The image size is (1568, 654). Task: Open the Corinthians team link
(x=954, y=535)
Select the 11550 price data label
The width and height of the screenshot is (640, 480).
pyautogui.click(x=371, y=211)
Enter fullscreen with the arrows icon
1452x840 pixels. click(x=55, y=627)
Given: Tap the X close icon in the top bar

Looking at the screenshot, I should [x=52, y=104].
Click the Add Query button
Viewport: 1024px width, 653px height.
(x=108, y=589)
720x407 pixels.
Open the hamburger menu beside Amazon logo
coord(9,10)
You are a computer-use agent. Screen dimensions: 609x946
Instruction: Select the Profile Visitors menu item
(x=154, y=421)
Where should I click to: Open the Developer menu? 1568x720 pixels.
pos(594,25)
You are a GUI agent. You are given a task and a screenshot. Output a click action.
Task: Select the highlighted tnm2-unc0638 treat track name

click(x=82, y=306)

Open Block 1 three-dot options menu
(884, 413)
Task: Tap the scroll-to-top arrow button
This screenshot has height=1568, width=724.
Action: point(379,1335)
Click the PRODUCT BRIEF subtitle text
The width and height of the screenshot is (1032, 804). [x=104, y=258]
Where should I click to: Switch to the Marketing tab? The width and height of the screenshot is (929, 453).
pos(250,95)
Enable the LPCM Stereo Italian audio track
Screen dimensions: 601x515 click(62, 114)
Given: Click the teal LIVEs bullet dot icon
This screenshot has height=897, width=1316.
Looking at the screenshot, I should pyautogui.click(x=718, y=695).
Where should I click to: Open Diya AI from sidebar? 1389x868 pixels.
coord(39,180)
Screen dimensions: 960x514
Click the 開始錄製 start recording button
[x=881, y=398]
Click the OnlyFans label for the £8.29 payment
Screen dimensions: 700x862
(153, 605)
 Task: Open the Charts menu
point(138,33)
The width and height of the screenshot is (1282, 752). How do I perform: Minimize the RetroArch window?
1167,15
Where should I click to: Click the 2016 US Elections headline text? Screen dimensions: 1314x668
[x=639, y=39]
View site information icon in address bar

☆ ☆ ☆ ☆

▸ **Directions**: Please return all lines in the material above that include the word "agent".

▸ **Expected output**:
You are a computer-use agent. Screen dimensions: 609x946
You are a GUI agent. You are given a task and a screenshot. Output a click action.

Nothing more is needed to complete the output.